# Eye Drops for Cats?



## siamesecat

If anyone has experience or knowledge on this topic thanks in advance. Micah got into one of our fireplaces and got soot on himself. We cleaned him off but his one eye is watering a little. It doesn't look red as though he scratched it - just watering. I suspect he might have gotten some dust in it. Does anyone know if I can try using human saline solution or eye drops? If it's just a piece of dust I suspect it will work itself out as a result of the watering. Otherwise if it keeps up, I will take him to the vet. I just have a feeling it has to do with him getting in the fireplace and not an eye infection. Is there anything in human eye drops that is harmful to cats? Getting back to the whole prescription topic. I don't want to pay $20 bucks for the same solution that is $3 in a drugstore or already in my medicine cabinet. Thanks


----------



## Superkitties

The saline eye solution is safe for feline use, as long as that's all it is. I don't know about the eye drops, but err on the safe side. I'm guessing the same thing, the soot's irritated him. Hopefully the saline wash will help it.

▶ **Collection entries**:
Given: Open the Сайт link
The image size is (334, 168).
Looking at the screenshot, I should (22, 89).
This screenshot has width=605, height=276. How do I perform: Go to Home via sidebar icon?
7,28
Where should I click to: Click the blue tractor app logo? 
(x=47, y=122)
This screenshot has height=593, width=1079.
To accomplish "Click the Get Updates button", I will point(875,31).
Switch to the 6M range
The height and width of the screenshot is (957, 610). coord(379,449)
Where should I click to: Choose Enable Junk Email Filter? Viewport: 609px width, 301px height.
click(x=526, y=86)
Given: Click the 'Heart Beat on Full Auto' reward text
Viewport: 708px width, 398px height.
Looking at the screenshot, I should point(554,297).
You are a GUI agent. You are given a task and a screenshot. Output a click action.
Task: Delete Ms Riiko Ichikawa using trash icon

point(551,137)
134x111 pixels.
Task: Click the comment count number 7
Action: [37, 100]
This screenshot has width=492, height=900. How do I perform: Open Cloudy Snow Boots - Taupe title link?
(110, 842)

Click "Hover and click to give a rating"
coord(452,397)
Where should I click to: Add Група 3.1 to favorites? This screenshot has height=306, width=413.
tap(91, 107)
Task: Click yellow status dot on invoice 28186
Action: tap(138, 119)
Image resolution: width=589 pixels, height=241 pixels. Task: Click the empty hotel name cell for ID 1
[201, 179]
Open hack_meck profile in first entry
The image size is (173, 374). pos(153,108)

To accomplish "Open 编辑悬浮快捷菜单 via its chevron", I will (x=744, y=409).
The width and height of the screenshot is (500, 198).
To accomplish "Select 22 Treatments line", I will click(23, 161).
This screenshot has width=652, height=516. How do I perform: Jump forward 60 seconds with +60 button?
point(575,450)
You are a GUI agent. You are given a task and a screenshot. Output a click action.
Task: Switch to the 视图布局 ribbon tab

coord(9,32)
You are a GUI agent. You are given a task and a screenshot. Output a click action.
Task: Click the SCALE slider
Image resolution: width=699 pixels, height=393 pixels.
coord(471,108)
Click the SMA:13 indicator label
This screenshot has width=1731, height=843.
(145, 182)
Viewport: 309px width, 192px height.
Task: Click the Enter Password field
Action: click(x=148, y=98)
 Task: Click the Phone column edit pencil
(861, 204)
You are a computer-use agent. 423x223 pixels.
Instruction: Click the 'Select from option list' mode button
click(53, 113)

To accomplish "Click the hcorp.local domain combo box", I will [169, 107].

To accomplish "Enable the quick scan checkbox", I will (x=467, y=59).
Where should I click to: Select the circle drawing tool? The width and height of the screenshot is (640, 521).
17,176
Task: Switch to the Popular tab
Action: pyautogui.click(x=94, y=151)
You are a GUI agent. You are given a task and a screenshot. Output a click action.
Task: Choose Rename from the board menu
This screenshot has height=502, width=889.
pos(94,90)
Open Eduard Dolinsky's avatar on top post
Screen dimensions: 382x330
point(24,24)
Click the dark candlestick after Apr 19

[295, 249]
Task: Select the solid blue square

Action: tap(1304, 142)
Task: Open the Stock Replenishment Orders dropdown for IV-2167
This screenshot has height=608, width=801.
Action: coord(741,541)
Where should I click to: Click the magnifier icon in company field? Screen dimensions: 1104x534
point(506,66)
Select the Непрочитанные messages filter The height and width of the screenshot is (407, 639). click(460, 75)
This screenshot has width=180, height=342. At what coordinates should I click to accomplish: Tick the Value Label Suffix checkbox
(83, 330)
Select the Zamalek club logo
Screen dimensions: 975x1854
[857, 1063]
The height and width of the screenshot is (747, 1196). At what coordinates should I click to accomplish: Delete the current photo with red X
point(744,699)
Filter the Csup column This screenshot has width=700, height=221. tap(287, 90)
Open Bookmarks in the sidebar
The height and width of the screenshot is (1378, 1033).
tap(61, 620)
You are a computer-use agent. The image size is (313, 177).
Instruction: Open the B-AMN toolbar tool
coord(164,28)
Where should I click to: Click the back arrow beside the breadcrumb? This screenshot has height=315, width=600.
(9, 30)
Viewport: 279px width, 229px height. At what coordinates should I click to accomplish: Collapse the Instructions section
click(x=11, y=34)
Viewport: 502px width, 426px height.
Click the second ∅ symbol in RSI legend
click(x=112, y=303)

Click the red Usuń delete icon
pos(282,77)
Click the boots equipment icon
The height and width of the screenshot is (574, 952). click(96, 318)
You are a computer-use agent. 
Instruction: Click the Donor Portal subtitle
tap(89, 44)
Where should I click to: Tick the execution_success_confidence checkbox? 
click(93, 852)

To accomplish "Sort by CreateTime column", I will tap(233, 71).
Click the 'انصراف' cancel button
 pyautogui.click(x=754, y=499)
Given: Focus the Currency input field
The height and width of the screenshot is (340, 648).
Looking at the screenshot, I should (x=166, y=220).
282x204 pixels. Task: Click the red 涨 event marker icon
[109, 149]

▶ **Tasks for this exercise**:
(A) List each sentence of the reply posted by Superkitties in the forum thread.
(B) In the forum thread, what is the name of the cat that got into the fireplace?
(C) Reproduce the portion of the forum thread that begins with the words "## Superkitties" and stops after "will help it.".

▶ **Answers to the exercise**:
(A)
- The saline eye solution is safe for feline use, as long as that's all it is.
- I don't know about the eye drops, but err on the safe side.
- I'm guessing the same thing, the soot's irritated him.
- Hopefully the saline wash will help it.

(B) Micah

(C)
## Superkitties

The saline eye solution is safe for feline use, as long as that's all it is. I don't know about the eye drops, but err on the safe side. I'm guessing the same thing, the soot's irritated him. Hopefully the saline wash will help it.